There are times through this journey that I have been able to pull myself together and be strong. There are also times when I haven't been able to pull myself together and have crumbled to the floor. This weekend was full of tears for me. I sobbed myself to sleep on Saturday night and was full of regret on Sunday morning when a migraine stopped me from joining Shawn at Lincoln's burial. The last 48 hours have been full of emotion, I can't seem to hold back the tears. Nothing specific happened to start the emotional roller coaster, just a build up of everything I guess.
I feel utterly and completely overwhelmed lately. This morning I laid in bed and asked God to give me the strength to get out of bed. One day at a time feels like too much right now, and instead I ask now for one hour at a time. I'm exhausted, all the time, even after having a good sleep. I know that this is not forever. Hope will not always eat through a tube and need so much constant care. Life will not always be so isolating and one day I'll be able to return to being more "social".
I like to be independent, and I prefer to do things myself (surprise, surprise!). Maybe it's just controlling, but I want to do it myself so I can do it my way! At this point in time, I find it almost impossible to take care of Hope and be able to watch busy Sadie at the same time. I usually fail to brush my teeth, have a shower or feed myself. Thankfully, my friends have been great and many kind souls have been taking a turn at our house to help me. I wish I could do it on my own, but I simply can't.
I am now struggling with my milk production. I often fail to find the time and desire to pump and am falling behind with Hope's demand. I am using more of my milk in the freezer than I'm returning to the freezer. This makes me fear that Hope will have to have more formula mixed into her feeds and could cause her to vomit and not gain weight. I find pumping, cleaning the bottles, mixing the feeds, thawing milk and everything else involved to be too much some days. Every ounce of my being wants to throw in the towel, the mastitis set me back and damaged my production on one side as well.
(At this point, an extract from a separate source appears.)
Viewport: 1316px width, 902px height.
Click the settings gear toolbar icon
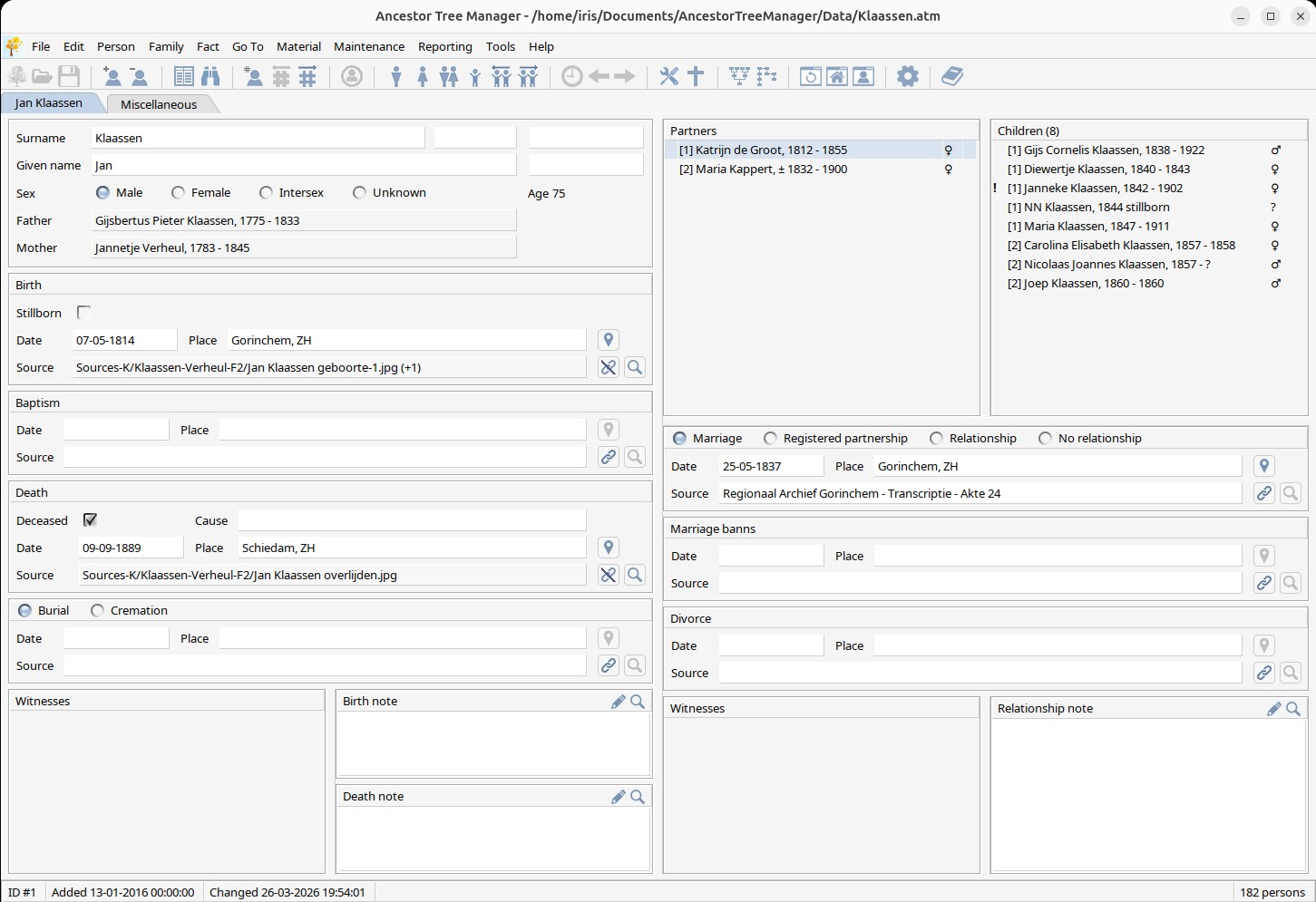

I'm not sure if I'll make it until the second surgery but that is still my goal. After that, Hope's digestion will be better and she'd be more likely to tolerate the formula.
We had a lot of discussions this past weekend and one thing stood out through each topic. Mental health outweighs money in every aspect. I think it would be good for me to have some time to myself to do the things I need to do and to get out of the house for some respite. Although we were approved by Sunlife to have our night nurse, we only have $10,000 worth of coverage. That sounds like a lot, but at $70 an hour, it will run out in approximately 20 days. We are looking to privately hire a nurse to come over one day a week to stay with Hope while I take the day to run errands and maybe have lunch with a friend. I think this will have a huge impact on me and will restore a lot of joy in my everyday life. It won't be cheap, but we're not planning to retire in the next 10 years, so we have time to make it back!
Today all I humbly ask is that you pray not only for Hope, but for Shawn and me as well. I feel like I'm reaching my limit, and I am completely drained and feel like I have nothing left. The journey is far from over and the road still has bumps ahead, and I need the strength to make it through. Please pray that I will have the social times that I need, the time with Shawn that I need and the time with my girls as well. I want to be a good mom to them both, but find it hard sometimes to care for them both the way I would like to. I feel sorry for Sadie, as she is often left in front of the TV to care for herself as I work to take care of Hope. Many days I am grateful for Curious George!
I know that God has a plan for my life and I know He has a plan for Hope and for my family. Right now it is all difficult to understand, but I know it's true. And, thankfully, I know that He will give us every bit of strength and patience that we need. I miss going to church each Sunday and to our Bible study during the week. I miss being recharged spiritually and the support of my christian family. In my ideal world, we'd be able to find a nurse that goes to our church who would occasionally offer up on Sunday so we could have someone to watch Hope while the rest of us went to church. Soon enough the fall will arrive, and Hope will receive her second surgery and afterwards we'll have the freedom to do so much more as a family. Life will feel more normal again, but today it feels like a long way off.
At the end of the day, however, the exhaustion, constant care, social isolation and emotional strain is a small price to pay for the life of our little girl. I am reminded daily that we are blessed beyond belief to have little Hope at home with us, growing and doing so well. Today, as I think of our friends burying their little boy, my struggles seem so trivial and pale in comparison. No matter how hard this road is, I need to be thankful for what we have and cherish little Hope every moment of the day.